● **Information supplied**:

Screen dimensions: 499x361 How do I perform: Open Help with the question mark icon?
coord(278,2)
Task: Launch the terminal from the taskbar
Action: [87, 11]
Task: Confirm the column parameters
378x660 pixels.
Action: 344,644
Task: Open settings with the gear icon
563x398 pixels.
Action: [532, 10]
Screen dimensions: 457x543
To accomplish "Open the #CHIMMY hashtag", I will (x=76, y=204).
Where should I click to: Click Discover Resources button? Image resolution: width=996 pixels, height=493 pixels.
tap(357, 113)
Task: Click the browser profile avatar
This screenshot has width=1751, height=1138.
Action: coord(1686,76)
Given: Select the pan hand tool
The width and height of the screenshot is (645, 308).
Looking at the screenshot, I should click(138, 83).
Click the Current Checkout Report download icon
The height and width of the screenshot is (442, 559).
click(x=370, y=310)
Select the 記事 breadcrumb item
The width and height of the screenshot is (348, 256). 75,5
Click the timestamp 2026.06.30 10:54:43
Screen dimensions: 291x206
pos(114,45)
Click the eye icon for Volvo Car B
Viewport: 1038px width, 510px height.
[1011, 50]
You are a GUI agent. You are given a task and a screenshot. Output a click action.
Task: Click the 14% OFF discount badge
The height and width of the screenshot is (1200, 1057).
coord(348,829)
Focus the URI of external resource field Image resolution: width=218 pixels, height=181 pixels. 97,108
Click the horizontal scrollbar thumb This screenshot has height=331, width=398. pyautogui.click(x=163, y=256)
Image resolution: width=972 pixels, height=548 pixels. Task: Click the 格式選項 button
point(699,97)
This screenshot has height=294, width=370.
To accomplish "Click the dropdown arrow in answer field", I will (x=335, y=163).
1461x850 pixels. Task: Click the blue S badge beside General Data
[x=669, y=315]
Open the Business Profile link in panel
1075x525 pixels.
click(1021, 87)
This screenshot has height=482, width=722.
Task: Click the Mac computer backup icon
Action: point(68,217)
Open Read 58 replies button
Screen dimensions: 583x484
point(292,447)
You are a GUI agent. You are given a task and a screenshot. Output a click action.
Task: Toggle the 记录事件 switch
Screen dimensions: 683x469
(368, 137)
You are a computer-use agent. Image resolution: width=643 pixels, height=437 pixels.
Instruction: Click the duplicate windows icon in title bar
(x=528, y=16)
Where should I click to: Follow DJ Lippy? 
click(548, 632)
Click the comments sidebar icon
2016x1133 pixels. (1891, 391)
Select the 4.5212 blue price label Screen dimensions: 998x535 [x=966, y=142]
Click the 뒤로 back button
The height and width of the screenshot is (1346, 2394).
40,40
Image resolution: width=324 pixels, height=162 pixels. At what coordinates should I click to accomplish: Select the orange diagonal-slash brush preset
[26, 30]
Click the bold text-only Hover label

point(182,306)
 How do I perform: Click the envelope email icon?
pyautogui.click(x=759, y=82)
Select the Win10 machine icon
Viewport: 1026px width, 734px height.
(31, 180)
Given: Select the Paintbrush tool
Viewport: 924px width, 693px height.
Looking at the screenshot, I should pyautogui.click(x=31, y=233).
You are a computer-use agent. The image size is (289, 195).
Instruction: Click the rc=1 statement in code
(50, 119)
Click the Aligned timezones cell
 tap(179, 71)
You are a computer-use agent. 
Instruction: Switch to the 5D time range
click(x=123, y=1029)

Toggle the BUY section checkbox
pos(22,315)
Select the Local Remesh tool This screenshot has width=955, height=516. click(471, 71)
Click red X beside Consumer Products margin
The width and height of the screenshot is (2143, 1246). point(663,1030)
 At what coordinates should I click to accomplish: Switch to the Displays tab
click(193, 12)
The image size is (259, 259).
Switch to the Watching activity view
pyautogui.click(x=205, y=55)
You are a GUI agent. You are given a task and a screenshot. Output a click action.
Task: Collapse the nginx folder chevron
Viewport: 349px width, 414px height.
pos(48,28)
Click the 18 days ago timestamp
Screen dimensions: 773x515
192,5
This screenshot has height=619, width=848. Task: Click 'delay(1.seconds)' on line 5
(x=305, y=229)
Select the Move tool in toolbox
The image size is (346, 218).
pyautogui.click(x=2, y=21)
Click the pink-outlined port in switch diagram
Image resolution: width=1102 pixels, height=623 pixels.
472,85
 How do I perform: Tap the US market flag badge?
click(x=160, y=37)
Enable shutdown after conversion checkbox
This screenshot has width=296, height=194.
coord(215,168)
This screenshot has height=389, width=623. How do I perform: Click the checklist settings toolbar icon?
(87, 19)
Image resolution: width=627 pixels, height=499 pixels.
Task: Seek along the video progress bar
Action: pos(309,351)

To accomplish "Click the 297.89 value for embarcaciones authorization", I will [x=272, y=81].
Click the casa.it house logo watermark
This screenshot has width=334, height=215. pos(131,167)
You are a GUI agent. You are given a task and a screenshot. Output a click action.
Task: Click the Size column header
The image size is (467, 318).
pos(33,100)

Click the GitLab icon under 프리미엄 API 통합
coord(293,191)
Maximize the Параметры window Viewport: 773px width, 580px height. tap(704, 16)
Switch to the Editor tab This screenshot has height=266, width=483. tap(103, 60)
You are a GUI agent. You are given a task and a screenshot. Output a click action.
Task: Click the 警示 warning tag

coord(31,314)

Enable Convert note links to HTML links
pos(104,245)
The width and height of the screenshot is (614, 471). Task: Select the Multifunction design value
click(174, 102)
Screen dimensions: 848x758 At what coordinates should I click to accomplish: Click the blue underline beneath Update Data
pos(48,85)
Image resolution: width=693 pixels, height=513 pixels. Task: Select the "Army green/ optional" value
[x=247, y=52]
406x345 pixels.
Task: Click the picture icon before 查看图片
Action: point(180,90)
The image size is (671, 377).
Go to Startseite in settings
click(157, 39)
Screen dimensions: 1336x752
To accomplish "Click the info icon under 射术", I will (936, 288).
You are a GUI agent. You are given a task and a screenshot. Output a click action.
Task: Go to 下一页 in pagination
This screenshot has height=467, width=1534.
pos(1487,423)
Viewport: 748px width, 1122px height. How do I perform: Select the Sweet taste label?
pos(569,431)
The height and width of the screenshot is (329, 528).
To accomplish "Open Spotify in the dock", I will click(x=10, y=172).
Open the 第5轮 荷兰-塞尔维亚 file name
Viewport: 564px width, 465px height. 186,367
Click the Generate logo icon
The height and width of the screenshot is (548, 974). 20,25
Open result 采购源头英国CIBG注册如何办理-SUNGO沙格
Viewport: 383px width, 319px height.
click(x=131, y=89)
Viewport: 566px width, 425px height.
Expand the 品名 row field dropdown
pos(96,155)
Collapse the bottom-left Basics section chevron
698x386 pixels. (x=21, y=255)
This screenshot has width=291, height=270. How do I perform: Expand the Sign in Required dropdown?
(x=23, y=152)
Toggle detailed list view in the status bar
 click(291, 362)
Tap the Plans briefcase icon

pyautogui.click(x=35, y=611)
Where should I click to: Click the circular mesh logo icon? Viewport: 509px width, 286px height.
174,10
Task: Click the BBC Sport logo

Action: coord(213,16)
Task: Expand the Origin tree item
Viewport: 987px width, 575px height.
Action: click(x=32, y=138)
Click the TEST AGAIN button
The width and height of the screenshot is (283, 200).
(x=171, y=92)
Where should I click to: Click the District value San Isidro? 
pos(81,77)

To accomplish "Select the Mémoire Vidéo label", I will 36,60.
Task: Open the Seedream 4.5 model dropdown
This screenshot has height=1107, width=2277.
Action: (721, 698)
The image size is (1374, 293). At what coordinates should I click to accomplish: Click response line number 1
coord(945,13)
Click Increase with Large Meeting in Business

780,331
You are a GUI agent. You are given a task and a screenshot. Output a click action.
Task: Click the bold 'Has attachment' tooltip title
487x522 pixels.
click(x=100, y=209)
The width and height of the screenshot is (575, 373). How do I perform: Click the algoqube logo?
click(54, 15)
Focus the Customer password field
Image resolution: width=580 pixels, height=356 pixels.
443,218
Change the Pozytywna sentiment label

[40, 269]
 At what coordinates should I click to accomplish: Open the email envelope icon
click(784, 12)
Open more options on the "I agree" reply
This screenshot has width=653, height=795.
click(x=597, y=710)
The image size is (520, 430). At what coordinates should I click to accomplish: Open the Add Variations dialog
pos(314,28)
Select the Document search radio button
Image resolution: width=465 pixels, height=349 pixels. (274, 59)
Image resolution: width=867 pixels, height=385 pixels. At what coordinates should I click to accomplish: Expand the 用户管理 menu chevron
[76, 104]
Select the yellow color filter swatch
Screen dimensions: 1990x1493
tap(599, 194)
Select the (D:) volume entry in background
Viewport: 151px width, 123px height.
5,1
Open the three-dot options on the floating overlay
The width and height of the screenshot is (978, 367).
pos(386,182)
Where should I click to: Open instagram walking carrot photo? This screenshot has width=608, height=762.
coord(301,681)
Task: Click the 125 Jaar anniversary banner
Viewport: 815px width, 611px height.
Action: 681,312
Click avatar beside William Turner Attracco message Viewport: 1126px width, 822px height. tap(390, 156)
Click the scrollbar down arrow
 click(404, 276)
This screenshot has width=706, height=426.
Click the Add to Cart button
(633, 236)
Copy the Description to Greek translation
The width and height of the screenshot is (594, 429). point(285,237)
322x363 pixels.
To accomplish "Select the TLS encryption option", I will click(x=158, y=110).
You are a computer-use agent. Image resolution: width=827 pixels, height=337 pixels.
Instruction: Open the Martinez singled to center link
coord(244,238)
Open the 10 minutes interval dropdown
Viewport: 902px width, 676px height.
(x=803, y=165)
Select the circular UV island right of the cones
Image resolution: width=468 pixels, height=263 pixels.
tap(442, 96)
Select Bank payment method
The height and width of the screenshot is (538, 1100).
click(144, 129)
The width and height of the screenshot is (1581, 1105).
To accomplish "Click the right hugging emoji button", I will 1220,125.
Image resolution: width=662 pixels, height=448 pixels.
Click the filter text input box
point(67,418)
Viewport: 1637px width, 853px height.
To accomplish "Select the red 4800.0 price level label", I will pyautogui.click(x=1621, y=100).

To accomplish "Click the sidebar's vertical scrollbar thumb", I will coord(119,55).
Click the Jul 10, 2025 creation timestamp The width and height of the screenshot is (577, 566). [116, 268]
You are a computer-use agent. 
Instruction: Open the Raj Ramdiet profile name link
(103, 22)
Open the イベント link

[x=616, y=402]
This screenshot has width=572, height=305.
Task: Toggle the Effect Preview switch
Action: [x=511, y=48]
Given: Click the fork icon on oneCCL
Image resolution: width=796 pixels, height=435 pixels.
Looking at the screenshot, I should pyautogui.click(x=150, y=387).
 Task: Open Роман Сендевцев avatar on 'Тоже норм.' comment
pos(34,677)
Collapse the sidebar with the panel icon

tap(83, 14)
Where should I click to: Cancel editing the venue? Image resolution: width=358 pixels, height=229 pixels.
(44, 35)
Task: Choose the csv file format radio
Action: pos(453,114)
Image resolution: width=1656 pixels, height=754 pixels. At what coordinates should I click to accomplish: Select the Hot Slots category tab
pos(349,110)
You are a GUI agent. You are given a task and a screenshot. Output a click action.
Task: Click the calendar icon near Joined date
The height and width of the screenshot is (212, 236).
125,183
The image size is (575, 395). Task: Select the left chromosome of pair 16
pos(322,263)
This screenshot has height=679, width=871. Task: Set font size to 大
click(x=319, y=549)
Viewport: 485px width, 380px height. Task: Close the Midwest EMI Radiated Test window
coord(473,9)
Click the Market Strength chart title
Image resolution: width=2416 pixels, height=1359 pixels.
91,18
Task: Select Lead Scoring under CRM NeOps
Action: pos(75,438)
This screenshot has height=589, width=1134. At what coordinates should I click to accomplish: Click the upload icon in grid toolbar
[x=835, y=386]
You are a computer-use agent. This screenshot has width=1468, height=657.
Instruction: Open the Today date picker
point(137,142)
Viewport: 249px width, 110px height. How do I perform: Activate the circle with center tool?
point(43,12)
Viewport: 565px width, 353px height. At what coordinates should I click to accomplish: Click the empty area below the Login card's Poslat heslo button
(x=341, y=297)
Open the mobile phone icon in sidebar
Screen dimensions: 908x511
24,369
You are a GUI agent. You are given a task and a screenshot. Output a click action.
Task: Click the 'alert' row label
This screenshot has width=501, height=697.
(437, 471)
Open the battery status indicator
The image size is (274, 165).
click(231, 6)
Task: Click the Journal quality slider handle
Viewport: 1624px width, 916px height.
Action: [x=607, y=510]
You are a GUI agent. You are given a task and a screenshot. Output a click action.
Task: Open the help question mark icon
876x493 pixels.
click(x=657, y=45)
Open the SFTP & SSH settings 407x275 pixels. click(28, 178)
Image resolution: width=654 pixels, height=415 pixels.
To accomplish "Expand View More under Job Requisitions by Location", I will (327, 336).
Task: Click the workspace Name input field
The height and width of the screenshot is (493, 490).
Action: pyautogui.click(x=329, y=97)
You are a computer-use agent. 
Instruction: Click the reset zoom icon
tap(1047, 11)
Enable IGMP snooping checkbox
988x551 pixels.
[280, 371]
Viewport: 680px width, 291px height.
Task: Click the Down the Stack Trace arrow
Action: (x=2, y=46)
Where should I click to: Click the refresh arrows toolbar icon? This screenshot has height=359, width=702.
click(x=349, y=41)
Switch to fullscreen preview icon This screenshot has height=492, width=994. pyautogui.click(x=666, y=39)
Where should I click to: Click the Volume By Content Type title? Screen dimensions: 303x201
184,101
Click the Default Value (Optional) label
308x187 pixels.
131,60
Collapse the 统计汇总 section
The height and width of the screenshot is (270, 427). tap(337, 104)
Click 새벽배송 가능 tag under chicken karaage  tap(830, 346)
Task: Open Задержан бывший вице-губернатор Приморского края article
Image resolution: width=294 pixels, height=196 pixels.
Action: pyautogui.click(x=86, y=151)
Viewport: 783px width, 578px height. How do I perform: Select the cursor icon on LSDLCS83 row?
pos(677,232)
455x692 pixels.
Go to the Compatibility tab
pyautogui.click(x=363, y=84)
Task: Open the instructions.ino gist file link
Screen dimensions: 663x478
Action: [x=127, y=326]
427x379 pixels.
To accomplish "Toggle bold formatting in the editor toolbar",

● **Your goal**: Render everything above from the row containing "Viewport: 748px width, 1122px" down through the row containing "Action: (721, 698)" as a Markdown table with the columns Number and Text, numbering each row and leaving out blank ones.

● **Solved problem**:
| Number | Text |
|---|---|
| 1 | Viewport: 748px width, 1122px height. How do I perform: Select the Sweet taste label? |
| 2 | pos(569,431) |
| 3 | The height and width of the screenshot is (329, 528). |
| 4 | To accomplish "Open Spotify in the dock", I will click(x=10, y=172). |
| 5 | Open the 第5轮 荷兰-塞尔维亚 file name |
| 6 | Viewport: 564px width, 465px height. 186,367 |
| 7 | Click the Generate logo icon |
| 8 | The height and width of the screenshot is (548, 974). 20,25 |
| 9 | Open result 采购源头英国CIBG注册如何办理-SUNGO沙格 |
| 10 | Viewport: 383px width, 319px height. |
| 11 | click(x=131, y=89) |
| 12 | Viewport: 566px width, 425px height. |
| 13 | Expand the 品名 row field dropdown |
| 14 | pos(96,155) |
| 15 | Collapse the bottom-left Basics section chevron |
| 16 | 698x386 pixels. (x=21, y=255) |
| 17 | This screenshot has width=291, height=270. How do I perform: Expand the Sign in Required dropdown? |
| 18 | (x=23, y=152) |
| 19 | Toggle detailed list view in the status bar |
| 20 |  click(291, 362) |
| 21 | Tap the Plans briefcase icon |
| 22 | pyautogui.click(x=35, y=611) |
| 23 | Where should I click to: Click the circular mesh logo icon? Viewport: 509px width, 286px height. |
| 24 | 174,10 |
| 25 | Task: Click the BBC Sport logo |
| 26 | Action: coord(213,16) |
| 27 | Task: Expand the Origin tree item |
| 28 | Viewport: 987px width, 575px height. |
| 29 | Action: click(x=32, y=138) |
| 30 | Click the TEST AGAIN button |
| 31 | The width and height of the screenshot is (283, 200). |
| 32 | (x=171, y=92) |
| 33 | Where should I click to: Click the District value San Isidro?  |
| 34 | pos(81,77) |
| 35 | To accomplish "Select the Mémoire Vidéo label", I will 36,60. |
| 36 | Task: Open the Seedream 4.5 model dropdown |
| 37 | This screenshot has height=1107, width=2277. |
| 38 | Action: (721, 698) |